Three-dimensional (3D) city models are of great significance and are high in demand. They can be used for various useful applications such as urban planning, visibility analysis and estimating the solar irradiation and energy demand of buildings throughout the day. Nowadays, Light Detection And Ranging (LiDAR) sensors are one of the most commonly used technologies for the acquisition of cheap, fast, dense, and reliable 3D point cloud datasets. At the same time, increasing attention has been focused lately on the utilization of these 3D point cloud datasets for the reconstruction of 3D city models. The 3D representation of a scene in the form of a 3D point cloud facilitates a variety of analysis tasks like object recognition, segmentation, and classification, which are an important prerequisite for many building reconstruction methods. Thus, having an accurate classifier that can automatically assign 3D points a respective semantic class label is of utmost importance as it can significantly reduce the time and cost required to analyse 3D scenes. Training machine learning and deep learning algorithms to perform this task has been the focus of many recent scientific works that provide promising results and insights for future work.
This thesis attempted to create an accurate Random Forest Classifier for LiDAR point cloud datasets using the Actueel Hoogtebestand Nederland 3 (AHN3) dataset as training data. The aim was to assist building reconstruction methods, and for this reason, only three semantic class labels are assigned to the points by the classifier, namely ground, building and other. Multiple experiments were conducted to test how large the training dataset needs to be, what features should be included and what point density the input point cloud needs to have for the classifier to perform well. Tests were also made using the DALES dataset to evaluate the performance of the classifier for different datasets and environments. Moreover, the time and memory required to train and test the various Random Forests models and the evaluation metrics of the results were stored as benchmarking research to provide insights and guide future work.

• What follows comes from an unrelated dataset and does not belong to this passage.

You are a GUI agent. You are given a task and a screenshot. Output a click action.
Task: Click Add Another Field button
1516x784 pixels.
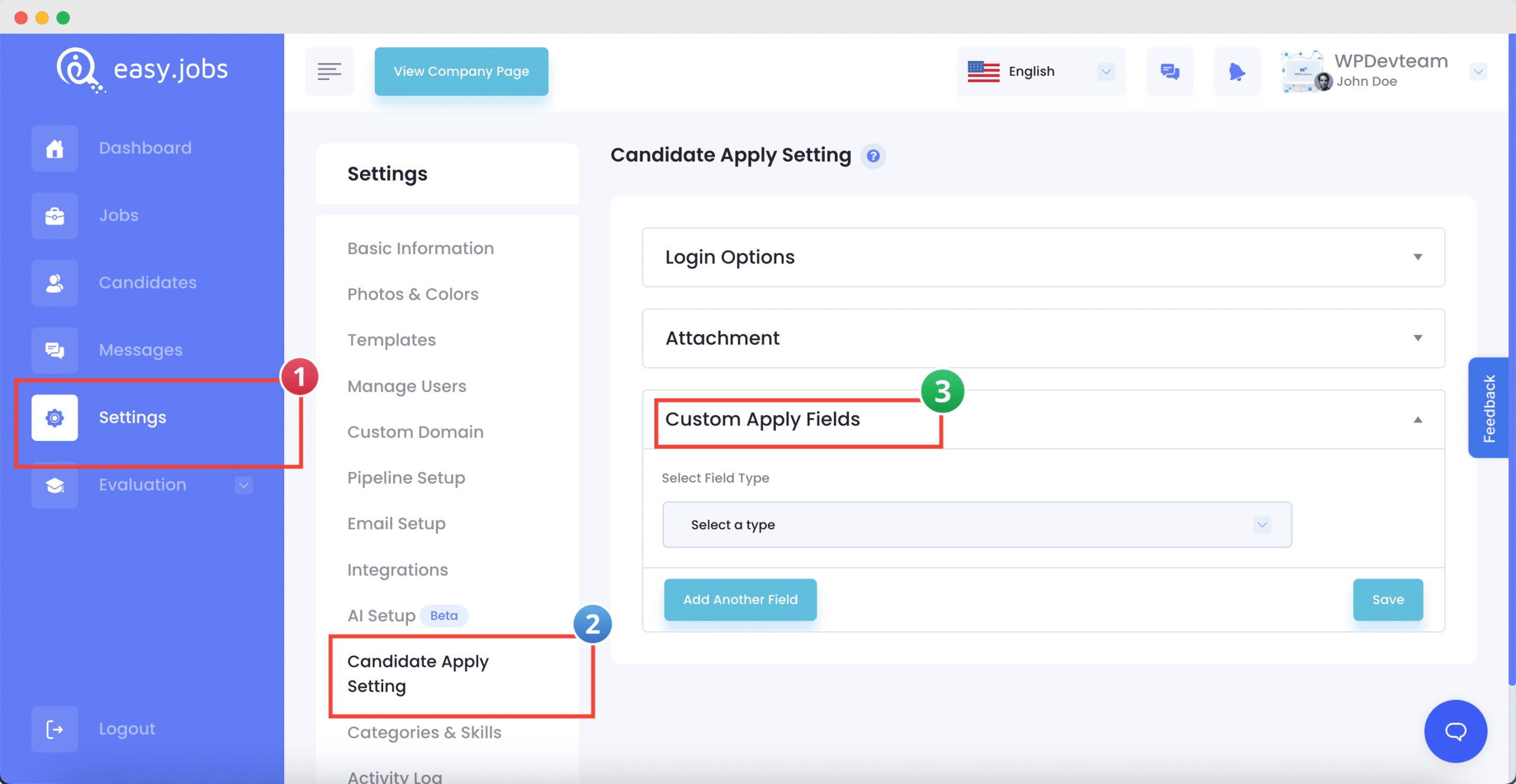pyautogui.click(x=740, y=600)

The classification approach that was used consists of five major steps. First, the input point cloud is uniformly sampled and then spherical local neighbourhoods of the points are computed in multiple scales. Height and eigen-based features are then extracted for each local neighbourhood, and the best subset of features is then used to train the Random Forest Classifier. Finally, each point of the input point cloud is assigned to the same class as its nearest neighbour in the sampled point cloud. A comparative analysis shows that the performance of our final Random Forest model stands in parallel with that of other available, more complex, deep learning algorithms if we take into consideration its simplicity and efficiency.